REQUIRED ACTION
Whatever pictures appear, omit them, and repeat the data below exactly.

Source records
■ ■ ■ ■ ■

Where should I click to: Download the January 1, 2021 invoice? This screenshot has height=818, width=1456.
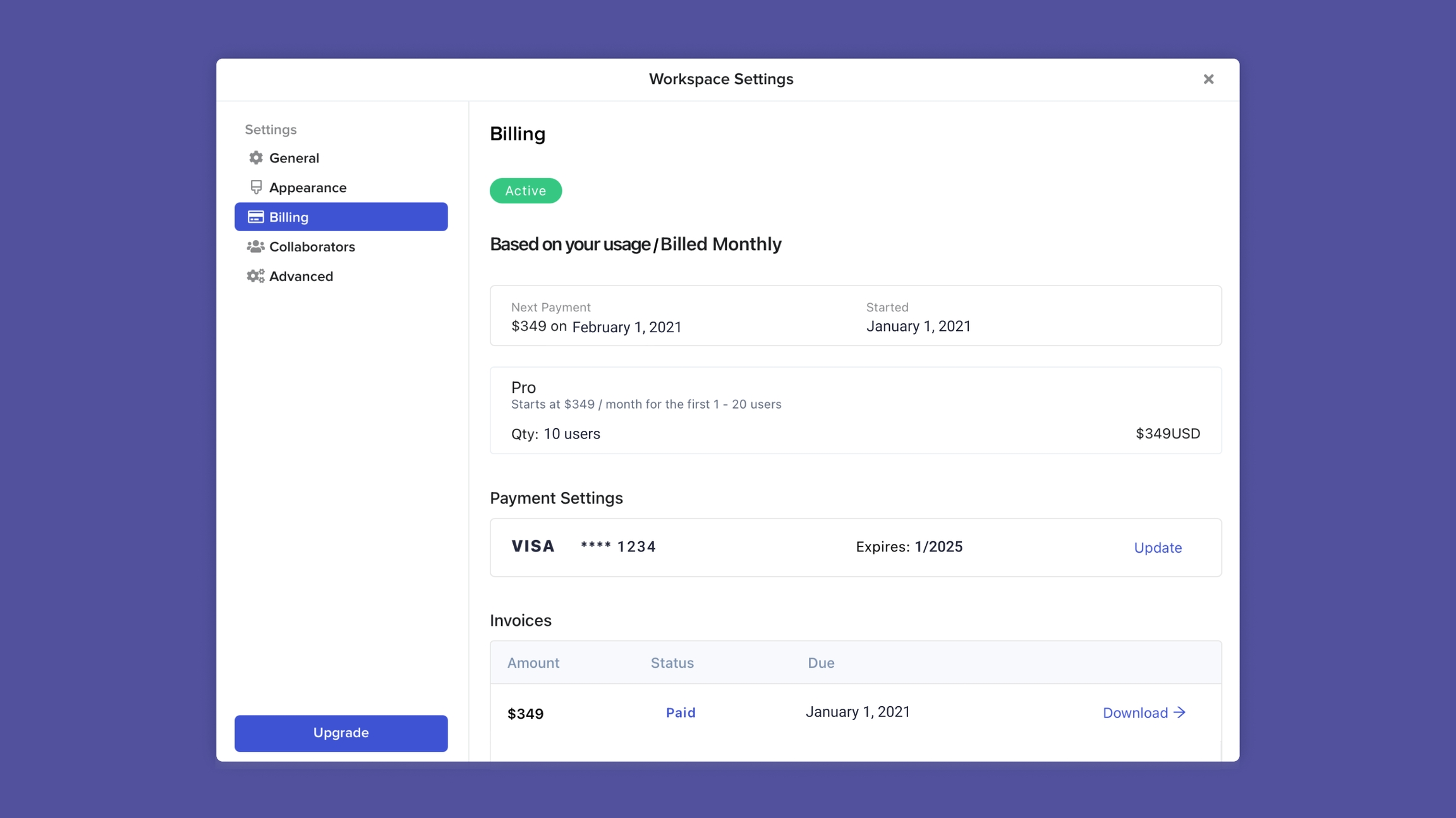1135,713
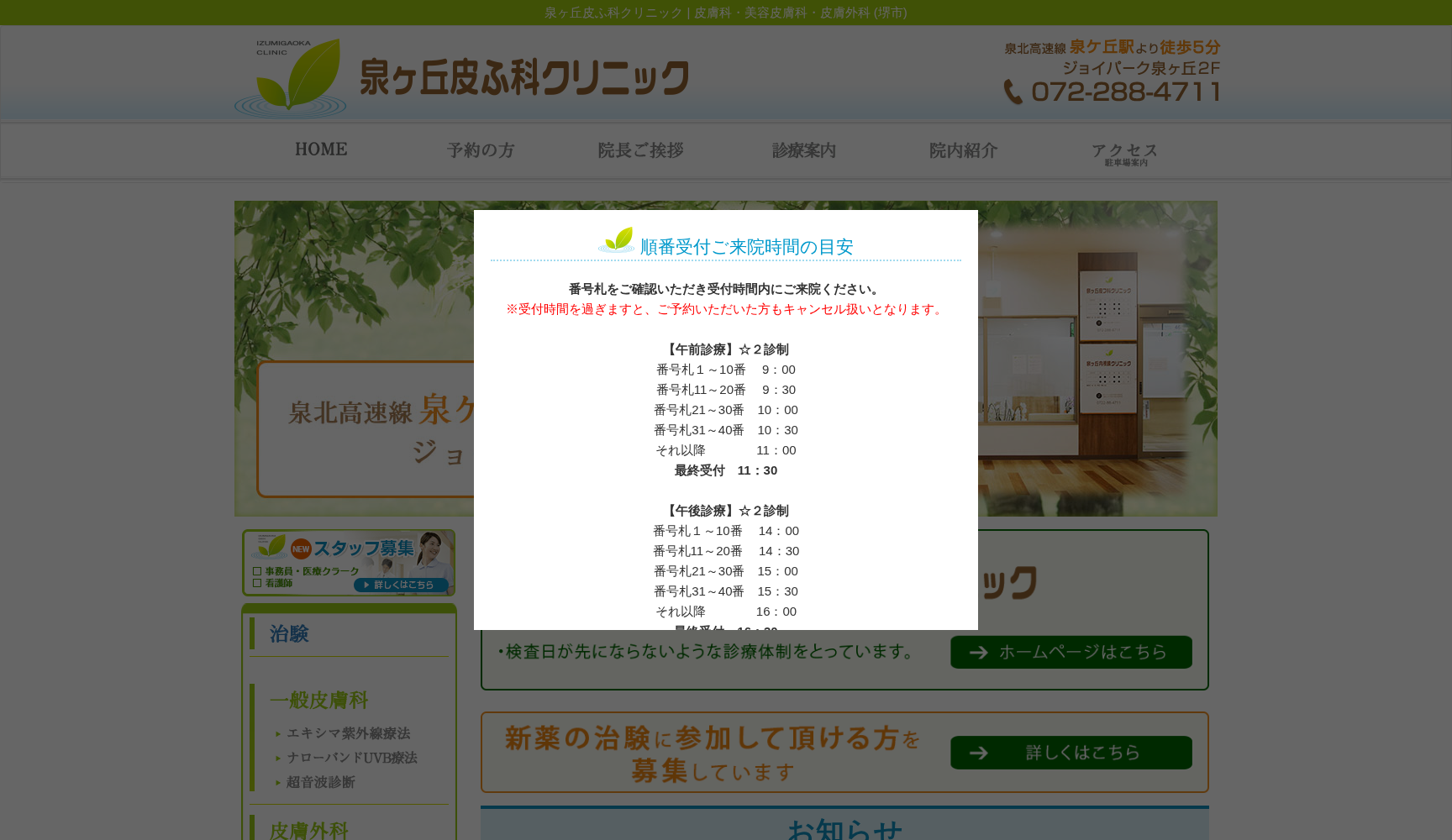Open the 診療案内 navigation menu

click(802, 150)
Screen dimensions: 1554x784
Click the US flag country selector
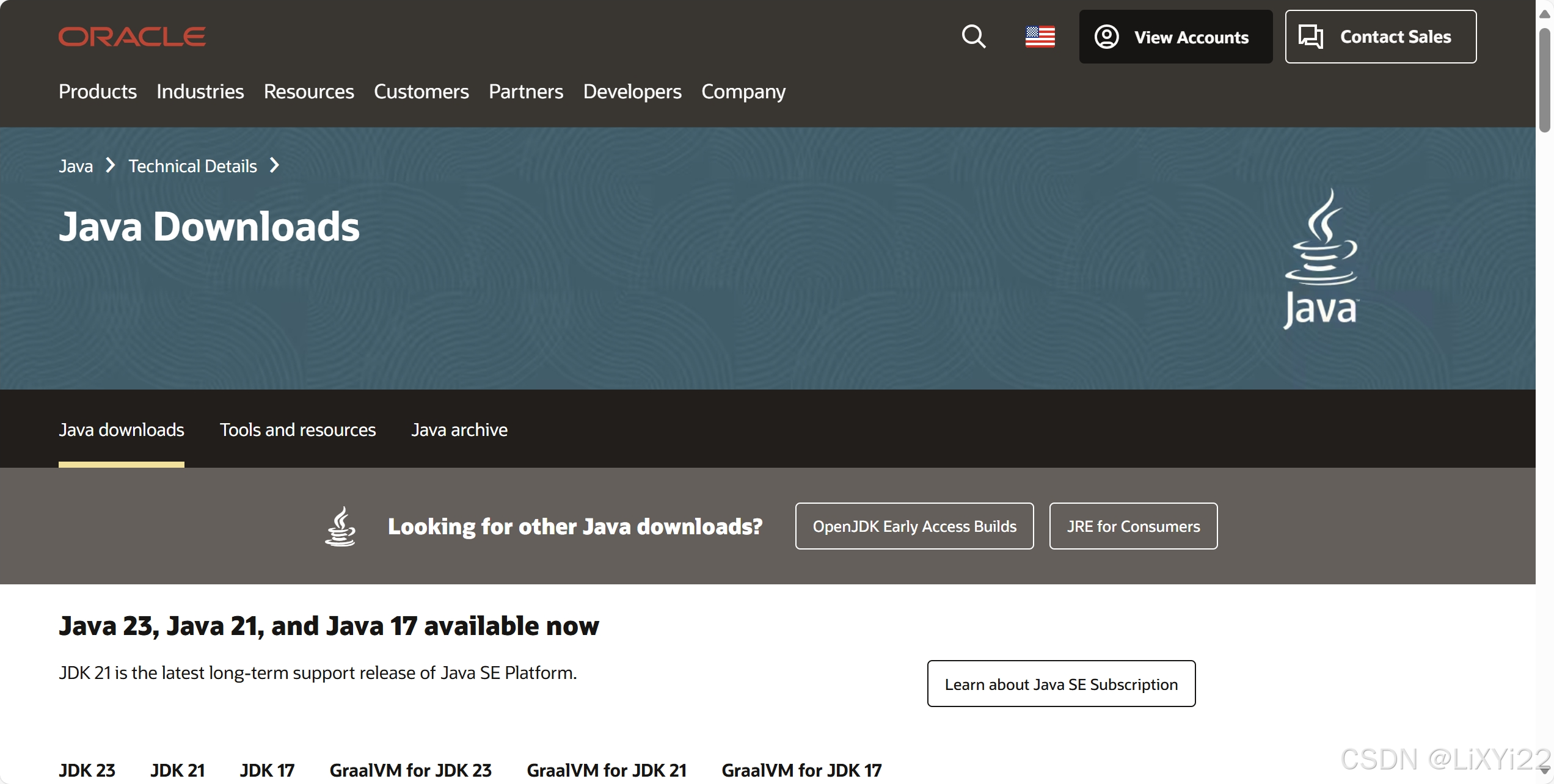(1040, 37)
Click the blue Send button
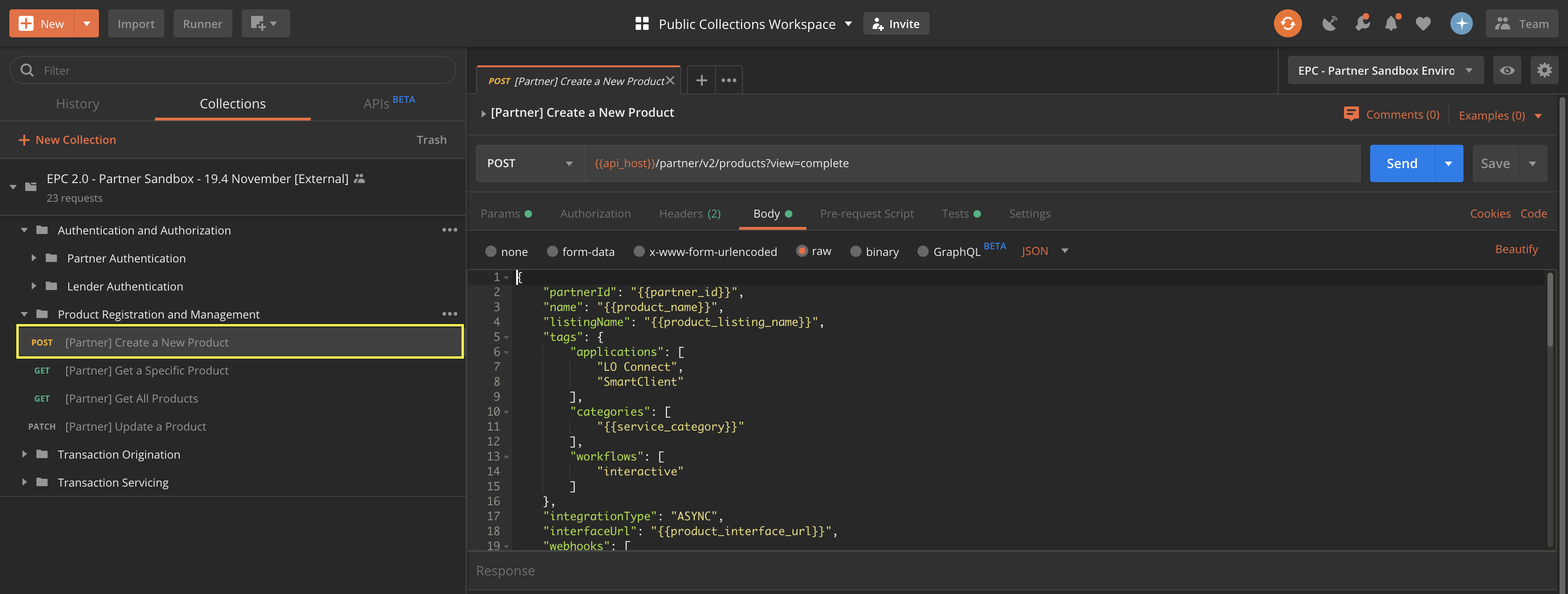Screen dimensions: 1568x594 1401,163
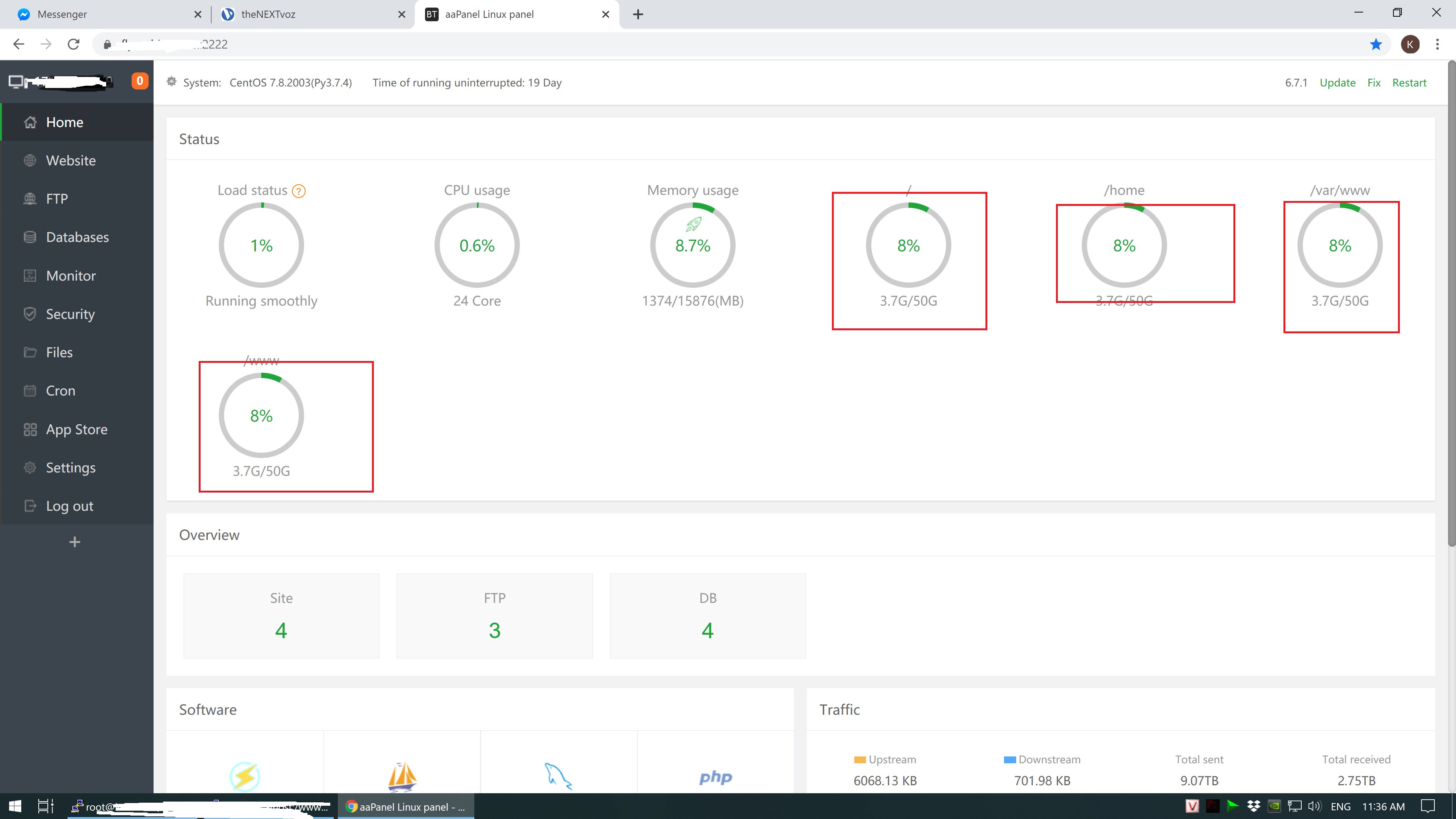Click the CPU usage circular gauge

477,245
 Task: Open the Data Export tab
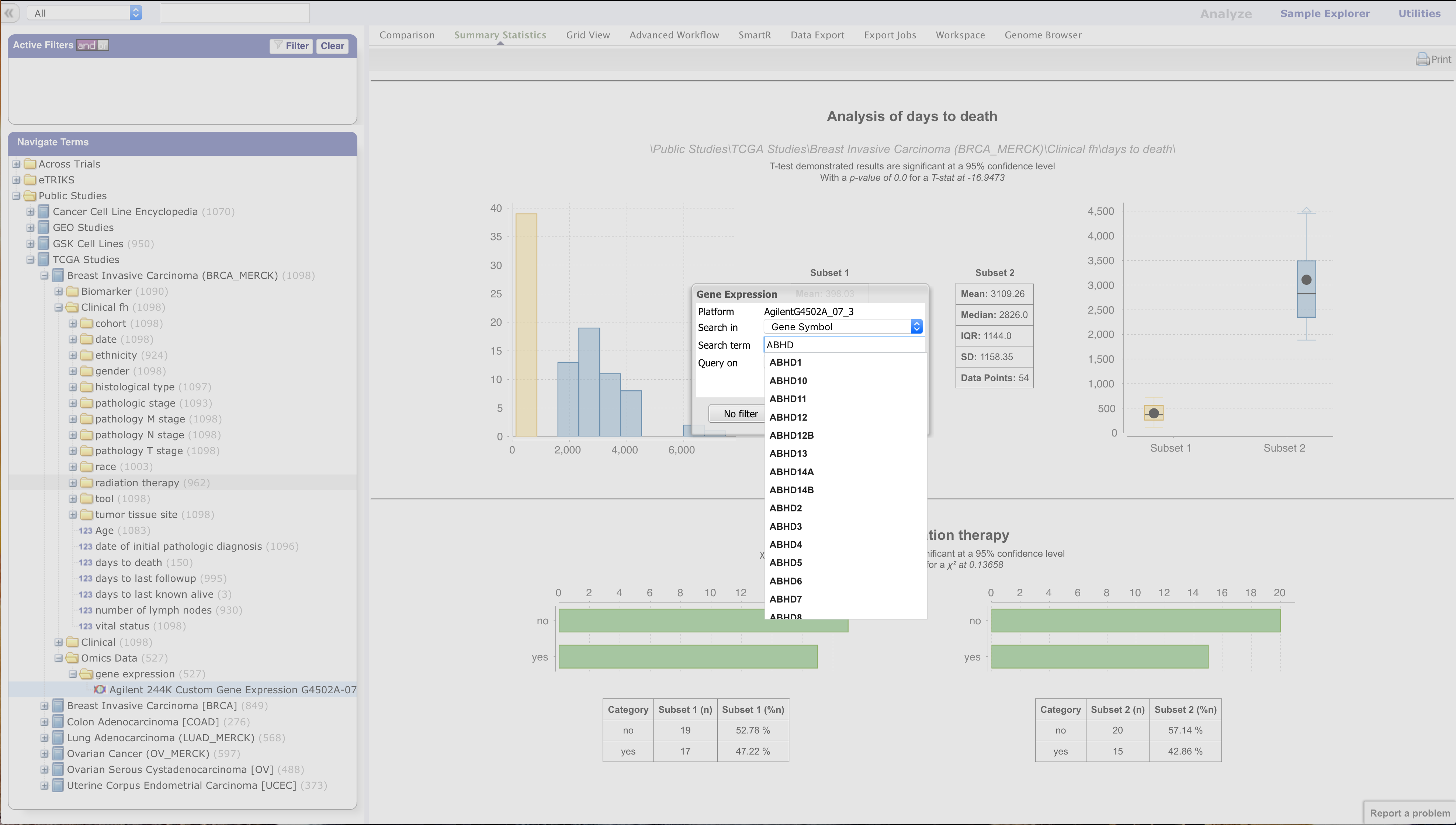pyautogui.click(x=817, y=35)
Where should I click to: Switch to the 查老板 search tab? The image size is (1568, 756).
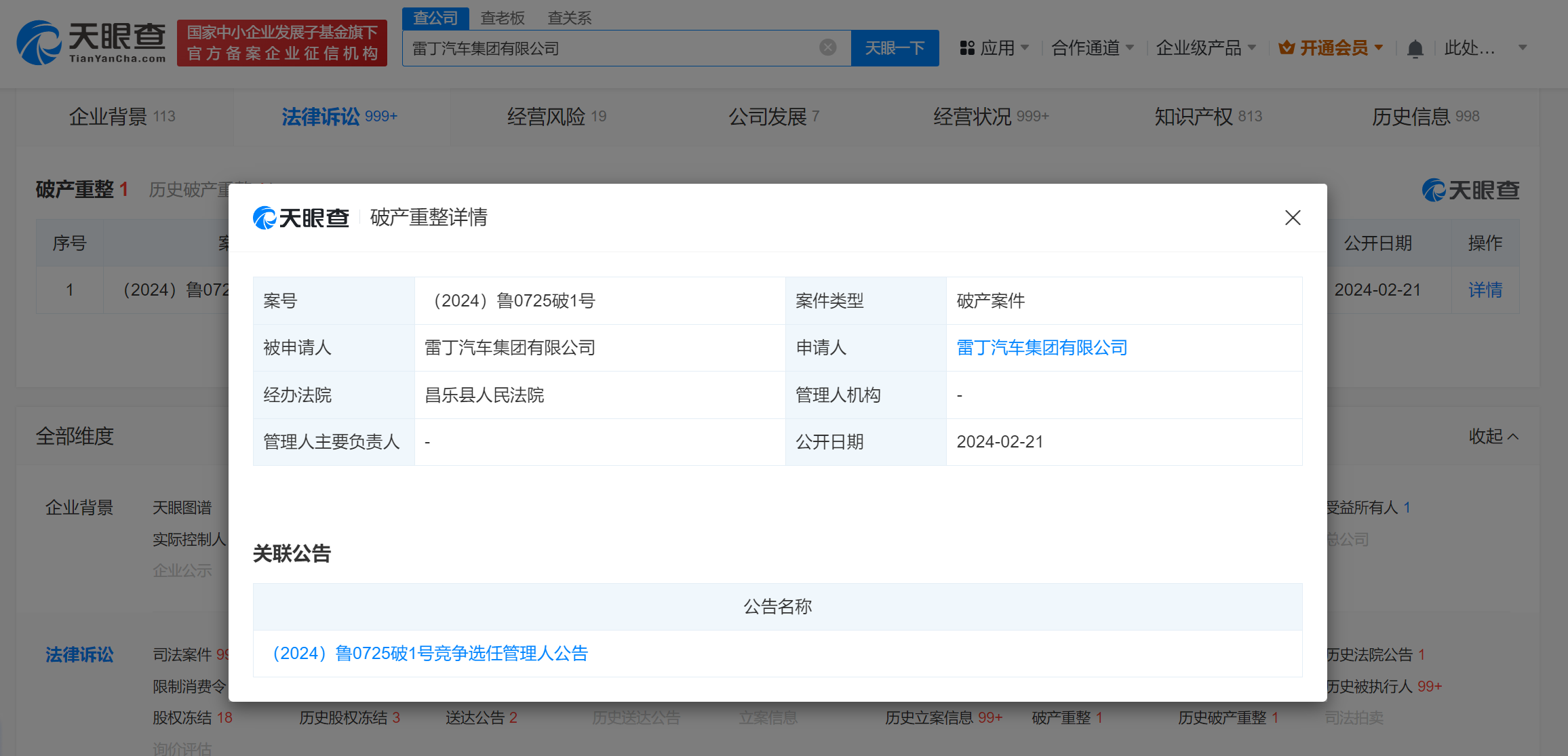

■ ■ ■ ■ ■

OUTPUT FOR THIS EXERCISE
Where should I click to: Download the January 1, 2021 invoice? This screenshot has height=818, width=1456.
1135,713
Open the 診療案内 navigation menu

click(802, 150)
Screen dimensions: 1554x784
Click the US flag country selector
(1040, 37)
Click the blue Send button
Screen dimensions: 1568x594 1401,163
Click the CPU usage circular gauge

477,245
 Task: Open the Data Export tab
pyautogui.click(x=817, y=35)
Where should I click to: Switch to the 查老板 search tab? The image size is (1568, 756).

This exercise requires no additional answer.